L’exercice en société, une politique à part
Le pacte d’associés et le règlement intérieur comportent généralement une clause déterminant le calcul de la rémunération des associés. Pour qu’elle soit équitable, sont pris en compte la rentabilité de l’officine et le temps de présence de chacun. En général, les rémunérations sont identiques à travail égal et sont, le cas échéant, complétées par la rémunération capital, donc déterminée suivant la quote-part de capital détenue par chaque pharmacien exploitant ou non. Vous pouvez décider que la rémunération des associés variera en fonction de l’évolution du point de salaire de la convention collective, par exemple, et le mentionner dans le règlement intérieur. Mais bien évidemment, si les résultats sont meilleurs que prévus, les associés peuvent décider de se verser une prime exceptionnelle, somme qui donnera lieu à un paiement d’impôt et de charges sociales de travailleur non salarié. Enfin, n’oubliez pas que la rémunération des associés exploitants est validée en assemblée générale, et par conséquent toute modification également. La prise en charge des cotisations des travailleurs non salariés par la pharmacie n’est pas une obligation : c’est un choix collectif, voté par les associés en assemblée générale. Dans le cas inverse, la rémunération brute sera donc plus importante pour que le titulaire s'acquitte à titre personnel de ses charges sociales de travailleur non salarié.

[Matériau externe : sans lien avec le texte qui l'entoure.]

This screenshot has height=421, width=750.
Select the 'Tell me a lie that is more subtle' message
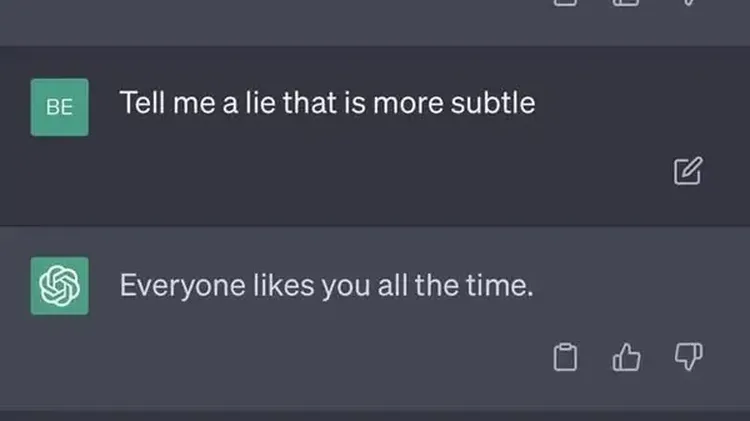(x=327, y=103)
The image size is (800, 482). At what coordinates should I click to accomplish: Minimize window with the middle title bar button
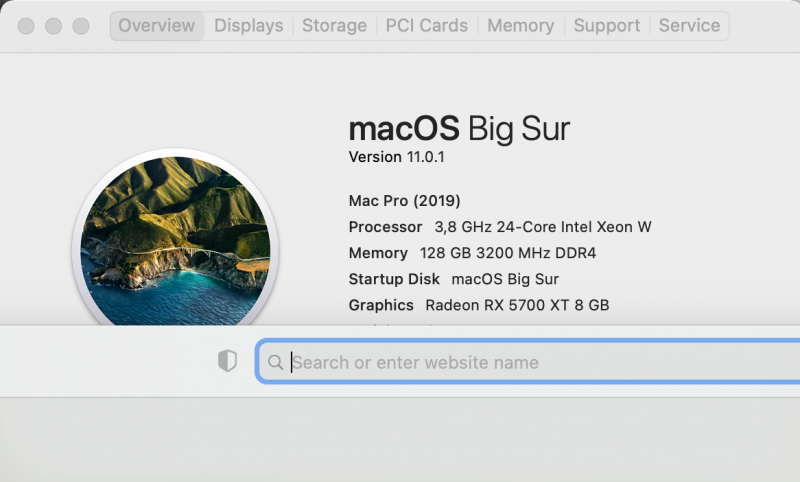53,26
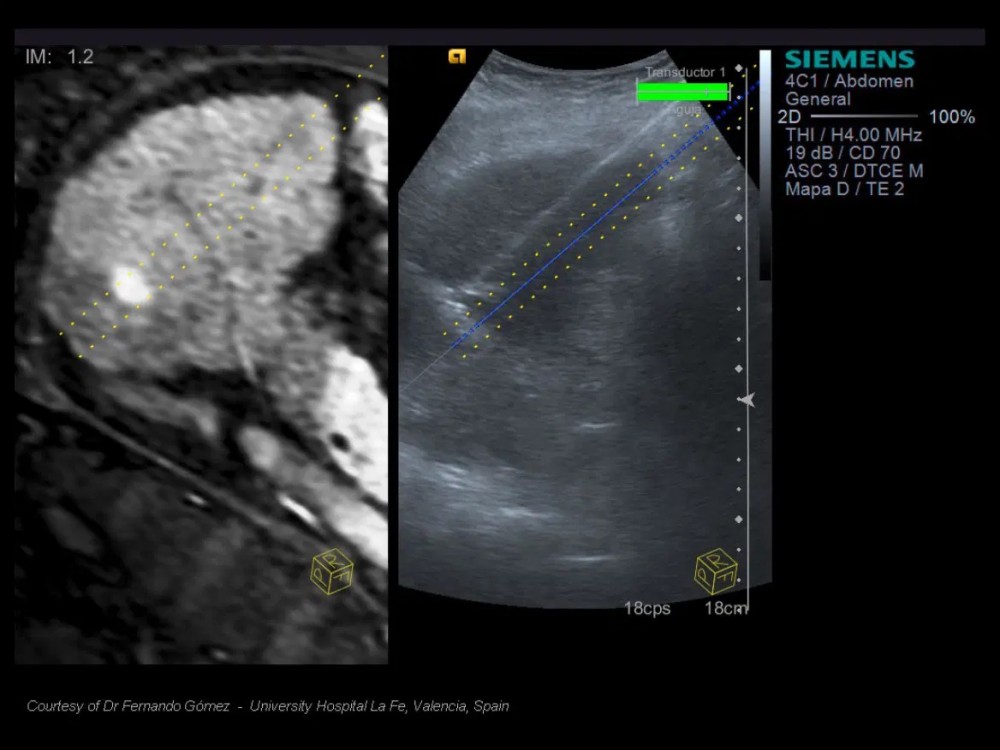The width and height of the screenshot is (1000, 750).
Task: Click the 100% power readout
Action: (x=951, y=117)

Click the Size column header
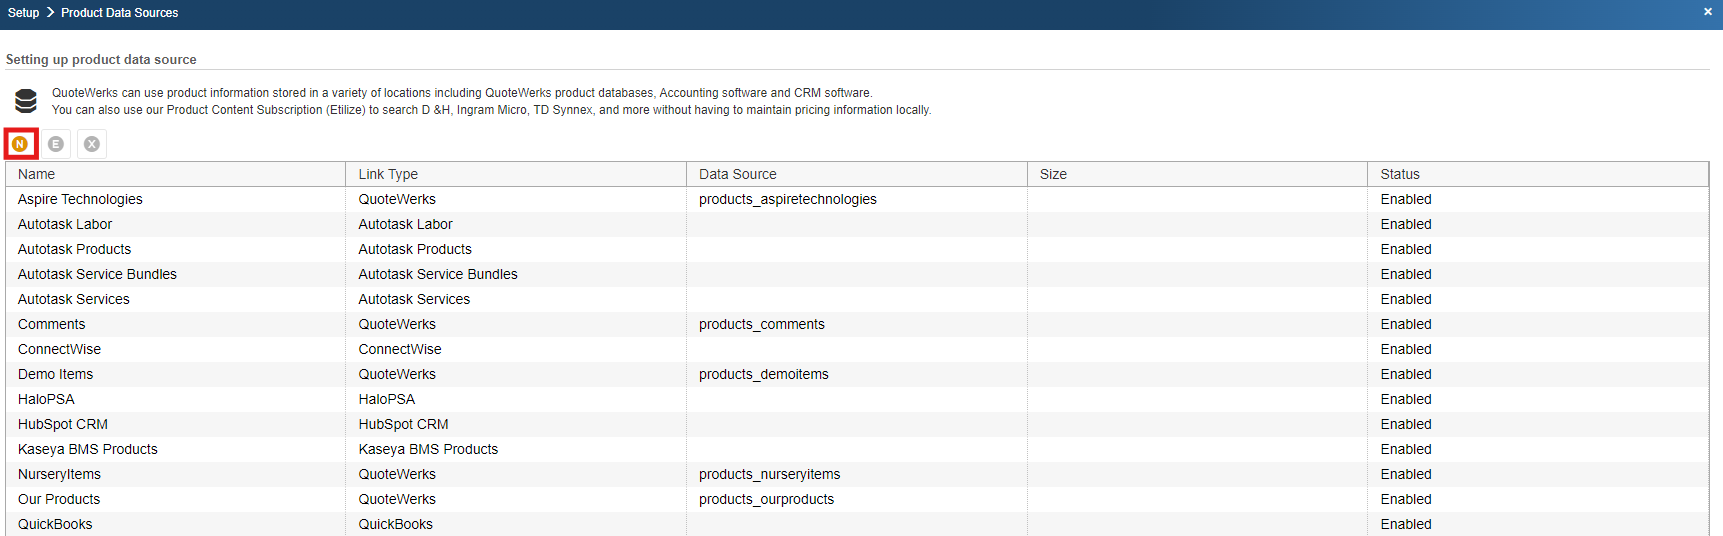pyautogui.click(x=1053, y=174)
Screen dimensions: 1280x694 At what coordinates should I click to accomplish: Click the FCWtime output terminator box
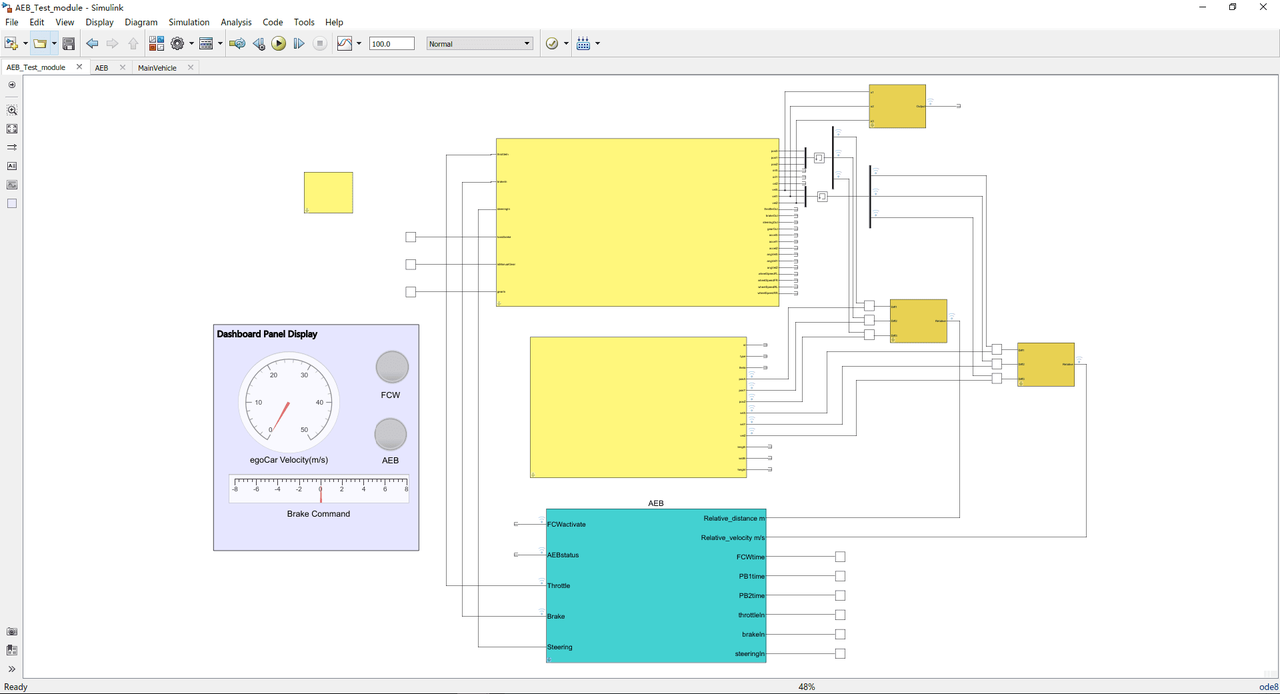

Une règle : éviter d’éventuelles frictions liées à la rémunération
La rémunération de gérance peut être cause de dissension, tout particulièrement en cas d’association exploitant-investisseur ; mieux vaut donc respecter le formalisme juridique chaque fois que c’est nécessaire et possible. Il est ainsi primordial que les modes de rémunération figurent dans le règlement intérieur. Il faut également aborder l’éventualité d’une suppression totale ou partielle du bonus à l’issue d’une année difficile. Il va sans dire que si des désaccords interviennent à cette étape du projet d’association, inutile de poursuivre le processus.
La politique de rémunération est un sujet délicat pour certains : le conseil de l’expert-comptable et des juristes (avocats ou notaires) sera donc décisif. Dans tous les cas de figure, ils seront là pour vous aider à rédiger des clauses solides. Ils disposent par ailleurs d’outils fiables pour connaître les incidences fiscales et sociales des différentes options. Leurs préconisations seront donc précieuses pour faire les bons choix en matière de rémunération et éviter les mauvaises surprises.
Article écrit en collaboration avec Philippe Becker, consultant du département Pharmacie de Fiducial.